### Property Level

In [92]:
import pyspark
import os
import sys
os.environ['PYSPARK_PYTHON'] = sys.executable
os.environ['PYSPARK_DRIVER_PYTHON'] = sys.executable
import pandas as pd
from sqlalchemy import create_engine
from pyspark.sql import SparkSession

from pyspark.sql import functions as F

#### Setup

In [93]:
os.environ['PYSPARK_PYTHON']

'/Users/isbdrr/anaconda3/bin/python'

In [94]:
os.environ['PYSPARK_DRIVER_PYTHON']

'/Users/isbdrr/anaconda3/bin/python'

**Initiate and configure Spark Session and Context**

spark = SparkSession \
    .builder \
    .appName("Intro to Apache Spark") \
    .config("spark.cores.max", "4") \
    .config('spark.executor.memory', '8G') \
    .config('spark.driver.maxResultSize', '8g') \
    .config('spark.kryoserializer.buffer.max', '512m') \
    .config("spark.driver.cores", "4") \
    .getOrCreate()

sc = spark.sparkContext

print("Using Apache Spark Version", spark.version)

In [96]:
# Specify the path to the JDBC driver JAR
jdbc_jar_path = "postgresql://postgres:123@localhost:5432/airbnb"  

spark = SparkSession \
    .builder \
    .appName("Intro to Apache Spark") \
    .config("spark.cores.max", "4") \
    .config('spark.executor.memory', '8G') \
    .config('spark.driver.maxResultSize', '8g') \
    .config('spark.kryoserializer.buffer.max', '512m') \
    .config("spark.jars", jdbc_jar_path) \
    .config("spark.driver.cores", "4") \
    .getOrCreate()

sc = spark.sparkContext

print("Using Apache Spark Version", spark.version)
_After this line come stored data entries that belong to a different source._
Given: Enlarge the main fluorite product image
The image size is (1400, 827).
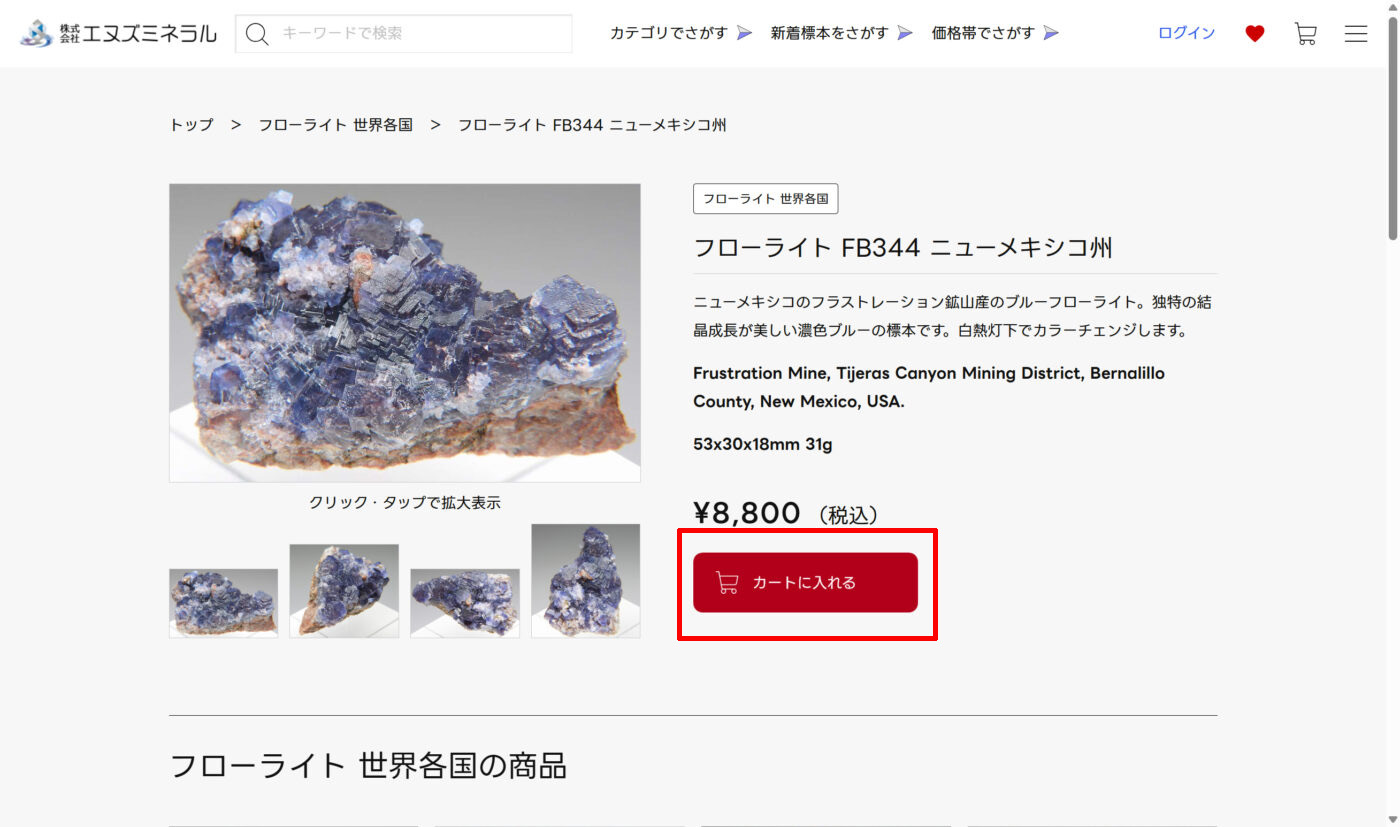Looking at the screenshot, I should click(x=404, y=332).
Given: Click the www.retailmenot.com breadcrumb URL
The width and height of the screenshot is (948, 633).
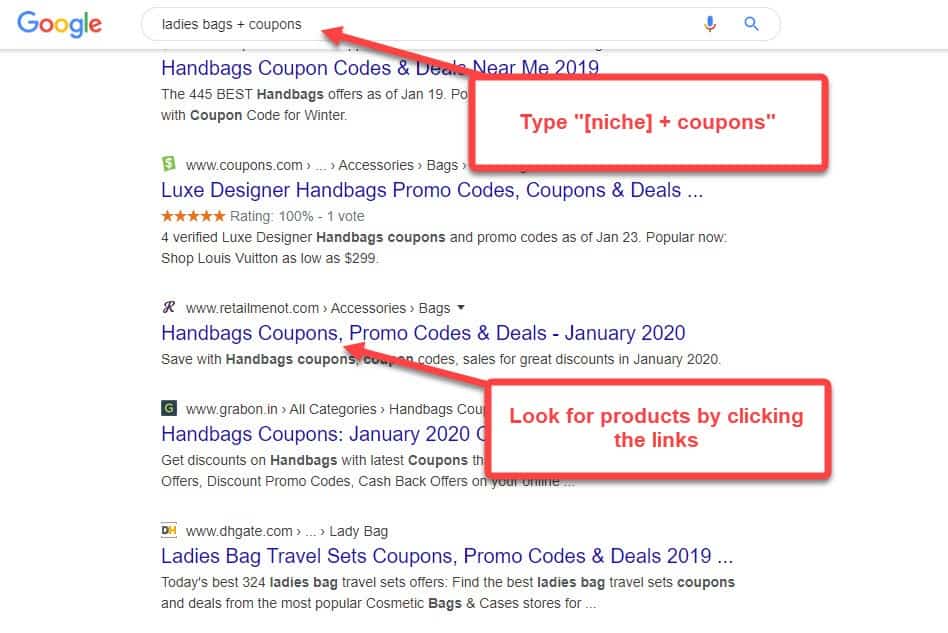Looking at the screenshot, I should (253, 308).
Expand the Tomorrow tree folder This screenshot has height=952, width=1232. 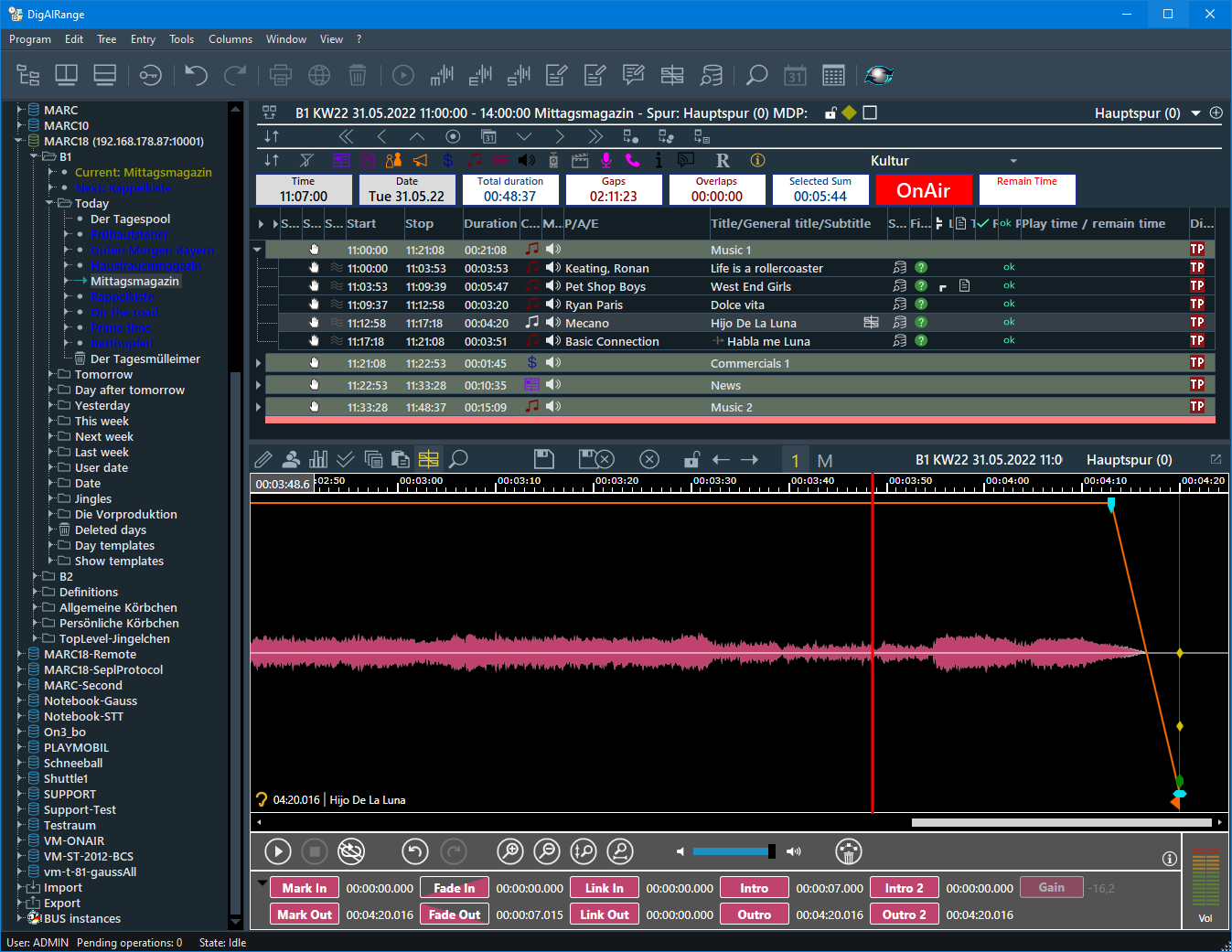tap(51, 374)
Using Apache Spark Version 3.5.1


24/04/26 14:00:50 WARN SparkSession: Using an existing Spark session; only runtime SQL configurations will take effect.


In [97]:
listings = spark.read.option("header", "true") \
                   .option("delimiter", ",") \
                   .option("inferSchema", "true") \
                   .option("multiLine", "true")\
                   .option("escape", "\"")\
                   .csv("/Users/isbdrr/Documents/Columbia_SchoolWork/Spring_2024/Managing_Data/final_project/DM_Temp/listings.csv")
#listing.show()
listings.printSchema()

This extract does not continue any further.